━━━ Supplied material

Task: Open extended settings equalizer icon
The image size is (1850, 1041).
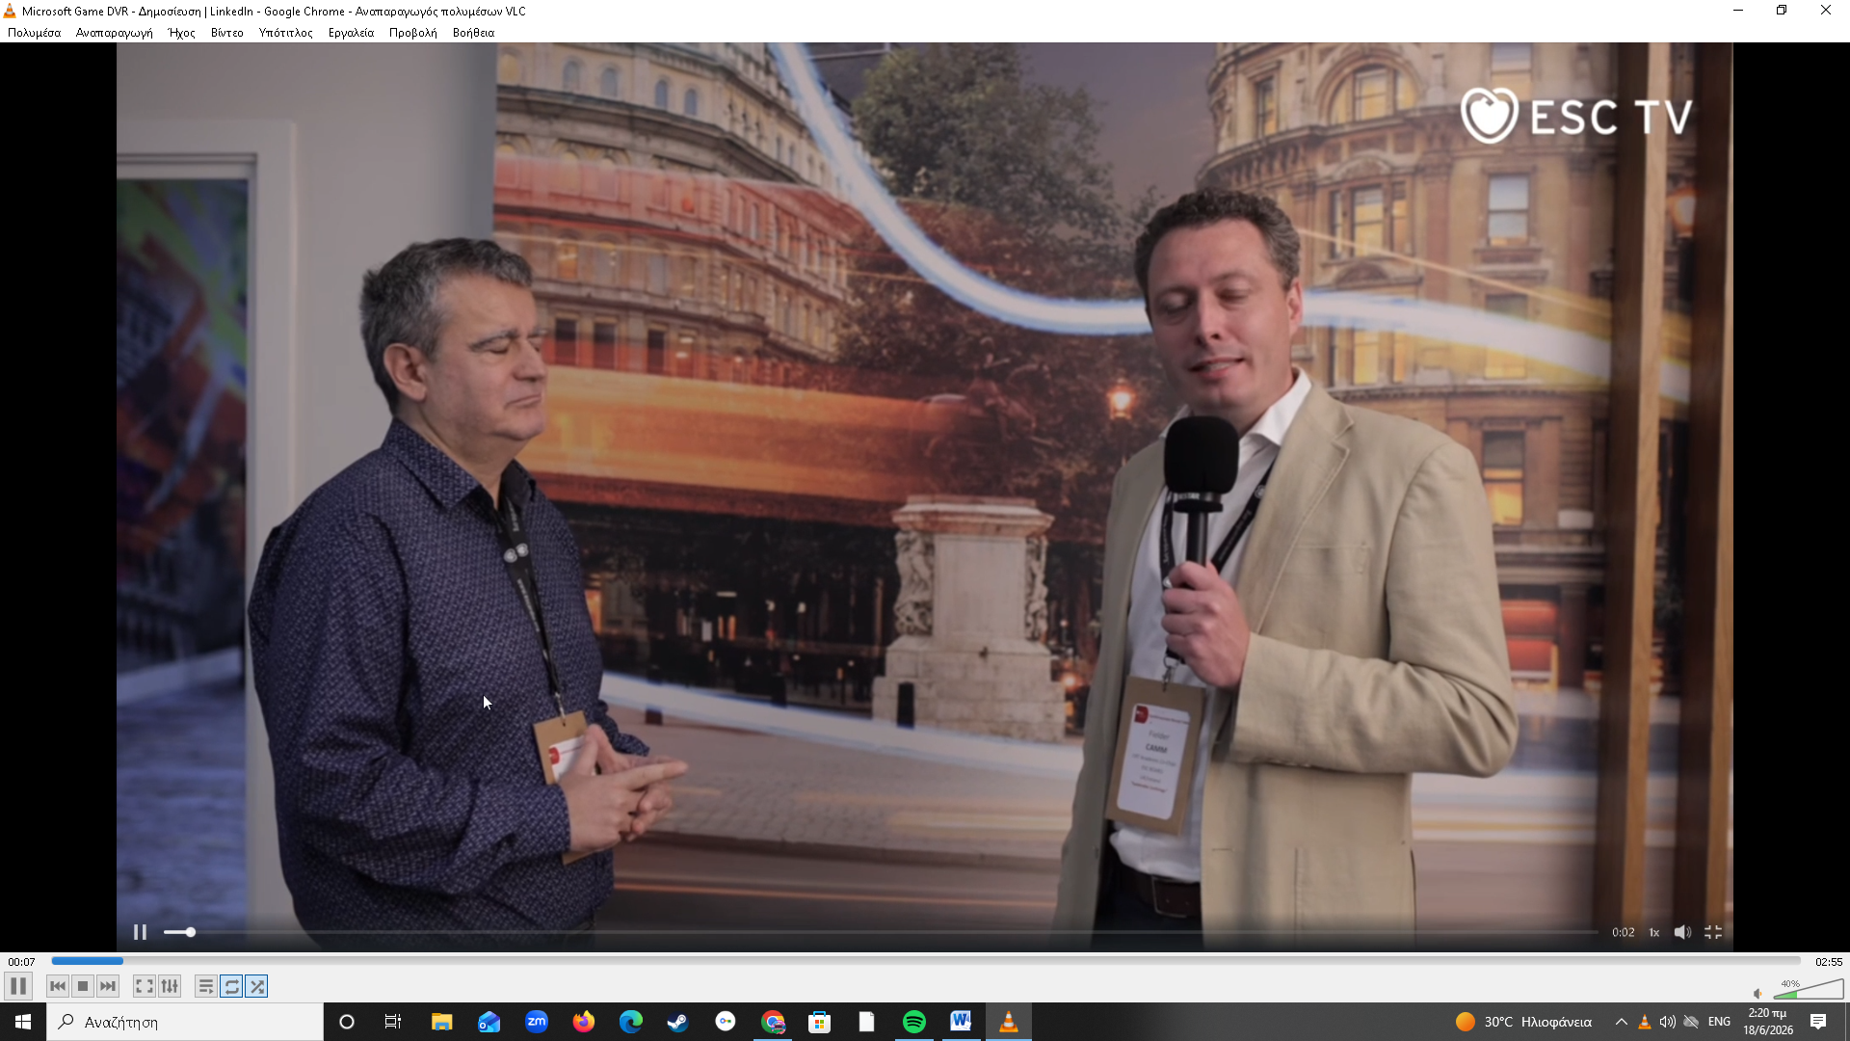Action: pos(170,986)
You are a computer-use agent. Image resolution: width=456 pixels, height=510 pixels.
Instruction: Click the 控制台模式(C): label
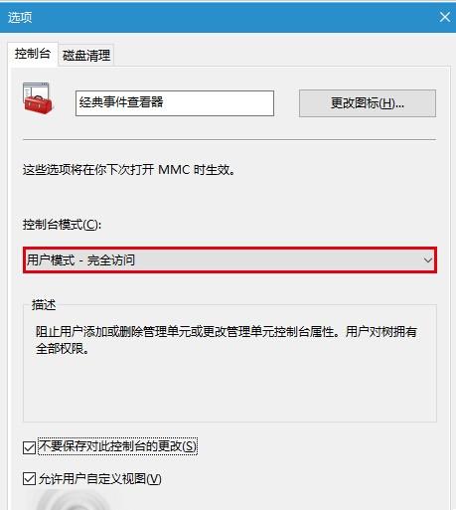click(x=62, y=225)
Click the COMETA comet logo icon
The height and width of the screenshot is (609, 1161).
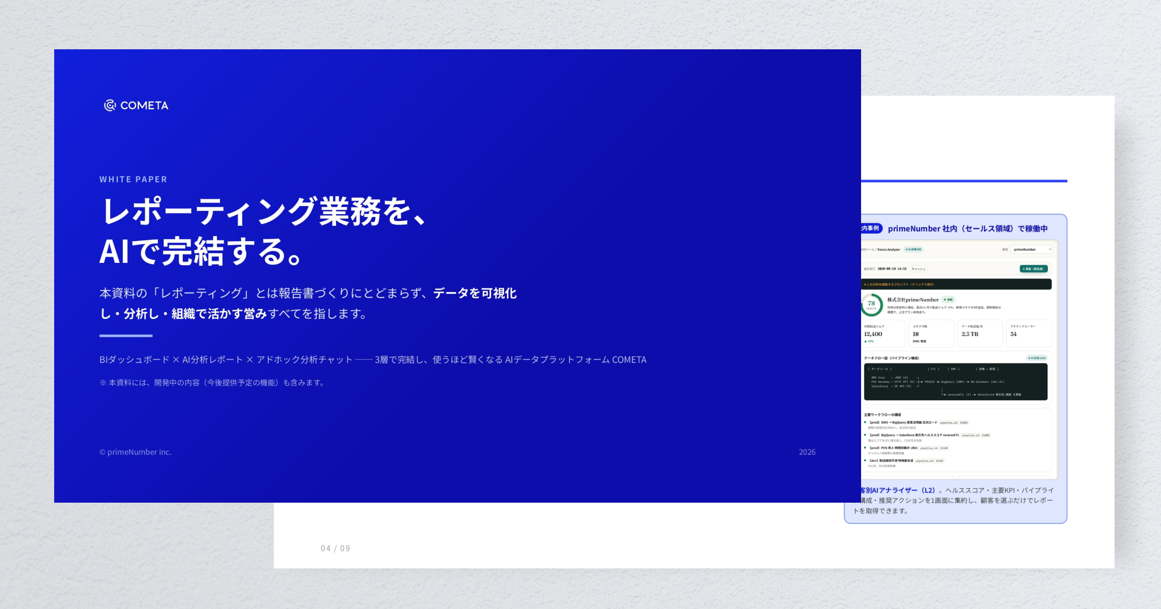(x=110, y=105)
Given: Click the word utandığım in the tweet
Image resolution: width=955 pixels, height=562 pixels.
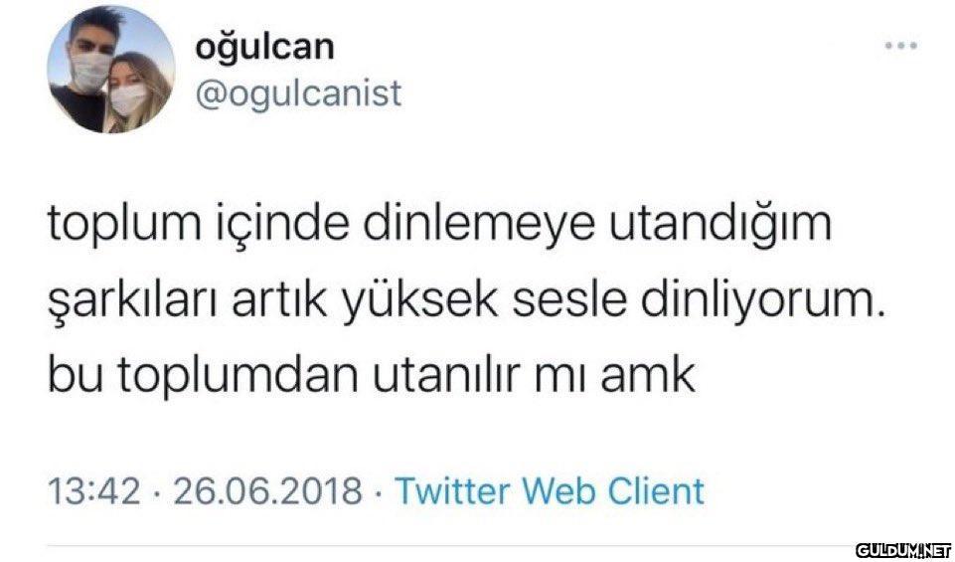Looking at the screenshot, I should click(720, 225).
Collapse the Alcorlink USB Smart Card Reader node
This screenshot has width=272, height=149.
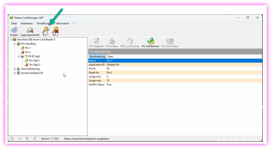tap(11, 40)
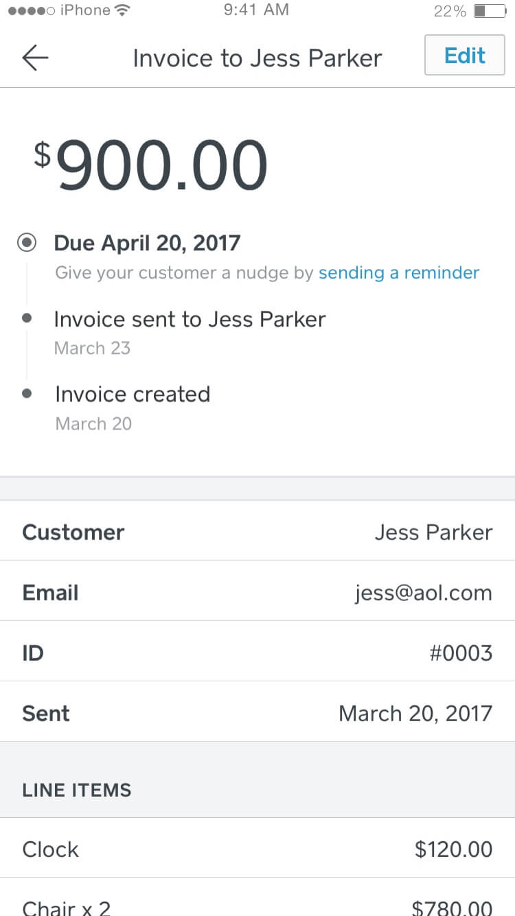Image resolution: width=515 pixels, height=916 pixels.
Task: Open the Clock line item
Action: 258,848
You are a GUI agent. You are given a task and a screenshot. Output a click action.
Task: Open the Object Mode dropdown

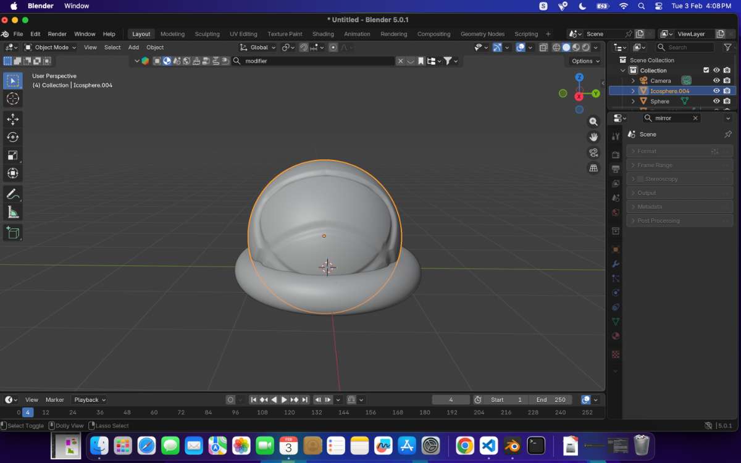(x=51, y=48)
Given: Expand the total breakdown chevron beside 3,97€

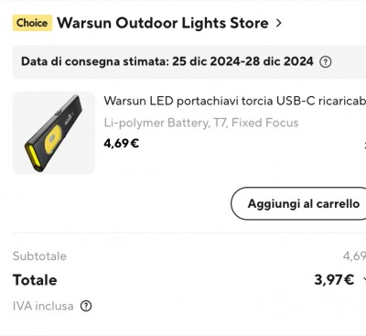Looking at the screenshot, I should click(364, 279).
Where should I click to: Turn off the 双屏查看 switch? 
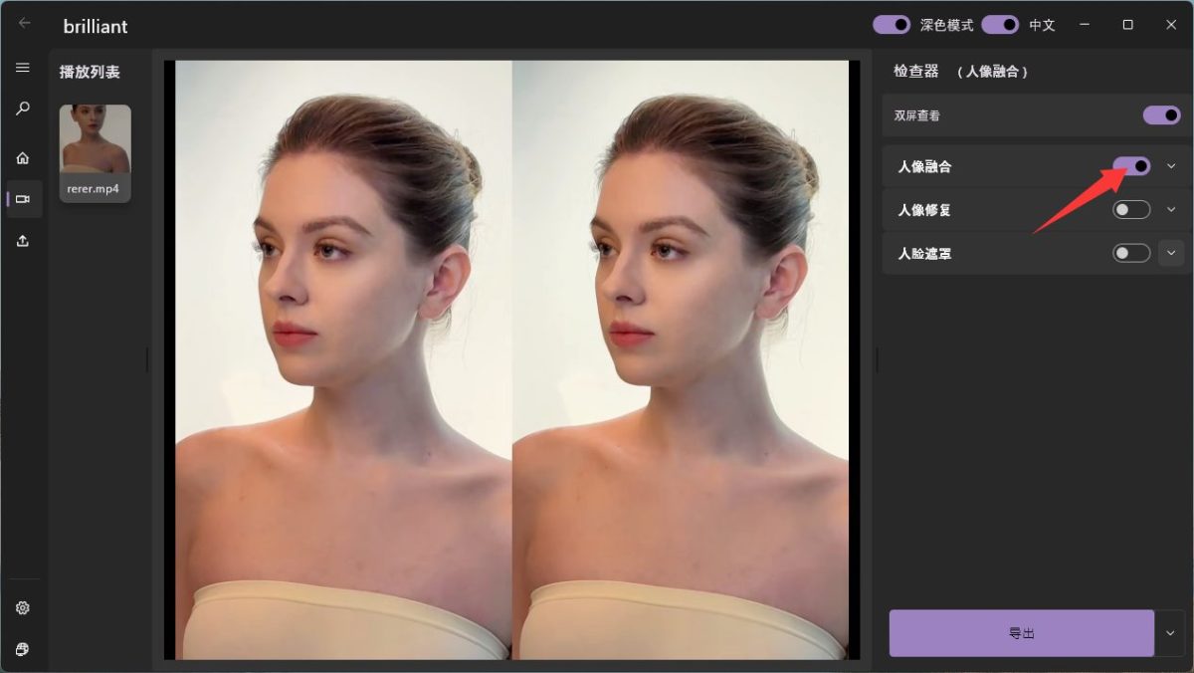tap(1161, 115)
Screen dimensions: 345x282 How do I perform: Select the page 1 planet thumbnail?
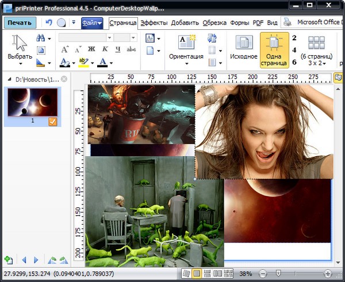point(32,102)
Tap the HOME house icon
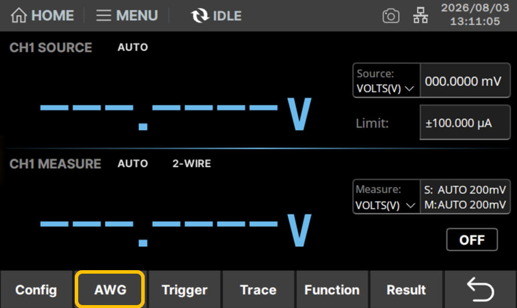Viewport: 517px width, 308px height. point(19,16)
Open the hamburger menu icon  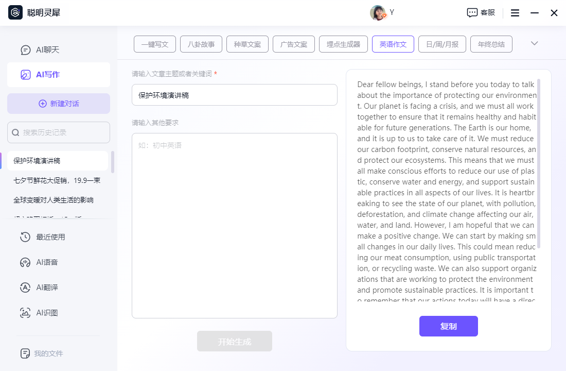pyautogui.click(x=515, y=13)
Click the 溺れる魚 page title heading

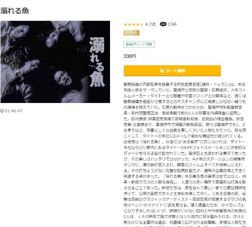(x=14, y=11)
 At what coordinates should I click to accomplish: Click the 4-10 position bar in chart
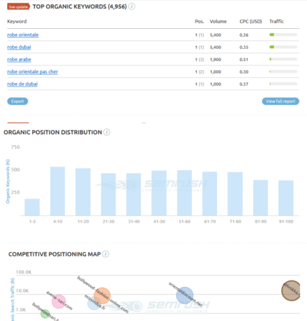pyautogui.click(x=58, y=191)
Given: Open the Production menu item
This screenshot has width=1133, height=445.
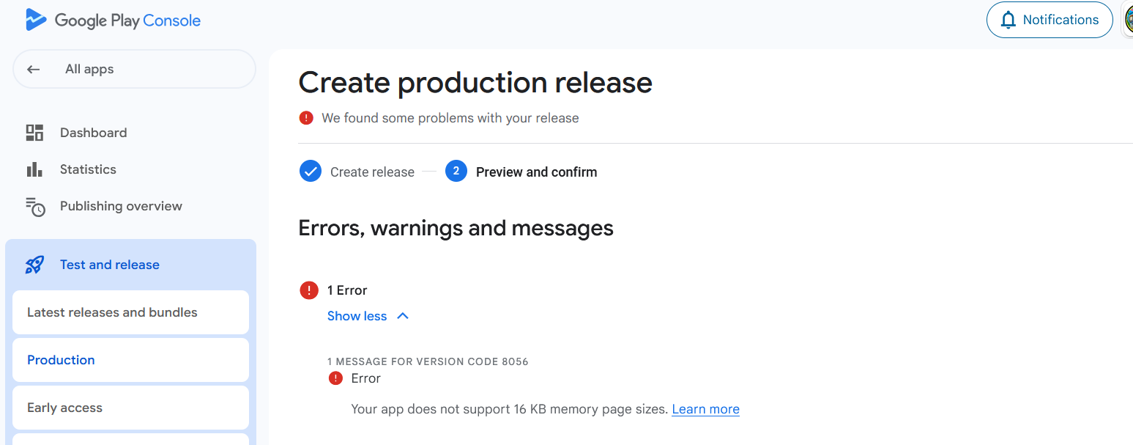Looking at the screenshot, I should (x=61, y=360).
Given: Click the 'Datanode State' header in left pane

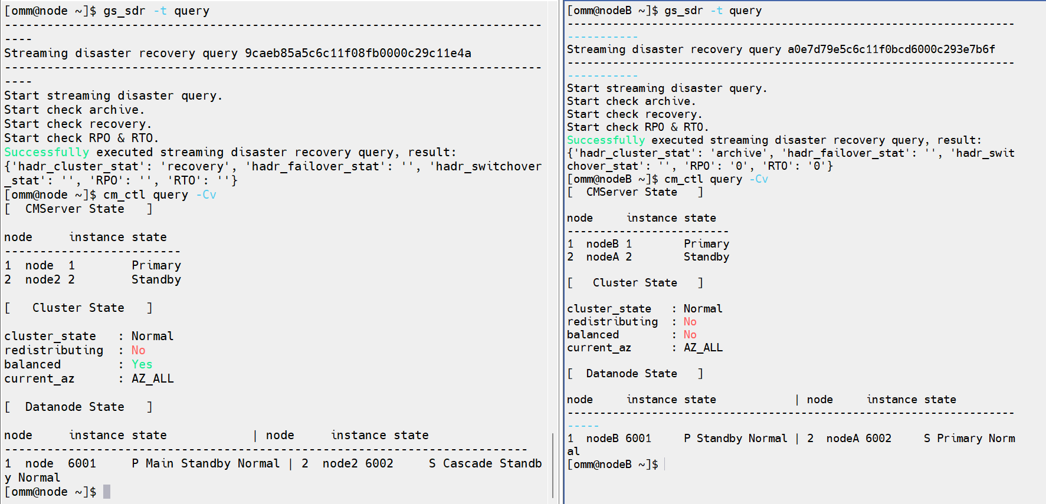Looking at the screenshot, I should coord(74,407).
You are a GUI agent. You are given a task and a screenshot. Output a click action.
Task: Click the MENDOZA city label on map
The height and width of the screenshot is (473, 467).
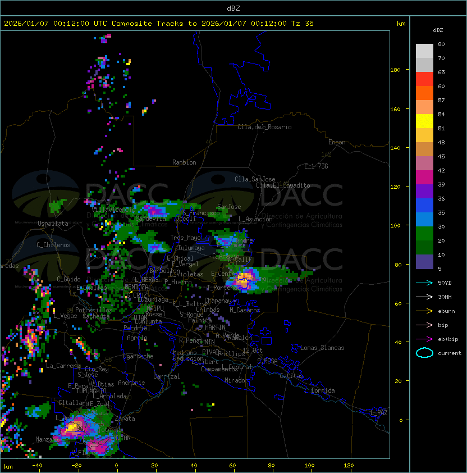[x=136, y=287]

━━━━━━

# Work instructions
The exact lines from the one containing "Click the 溺れる魚 page title heading" through the end of the data are to be copied, with both ends kept and pictures left out.

# Answer to the problem
Click the 溺れる魚 page title heading

(x=14, y=11)
 At what coordinates should I click to accomplish: Click the 4-10 position bar in chart
pyautogui.click(x=58, y=191)
Given: Open the Production menu item
This screenshot has width=1133, height=445.
Looking at the screenshot, I should (x=61, y=360).
Given: Click the 'Datanode State' header in left pane

Looking at the screenshot, I should coord(74,407).
You are a GUI agent. You are given a task and a screenshot. Output a click action.
Task: Click the MENDOZA city label on map
The height and width of the screenshot is (473, 467).
[x=136, y=287]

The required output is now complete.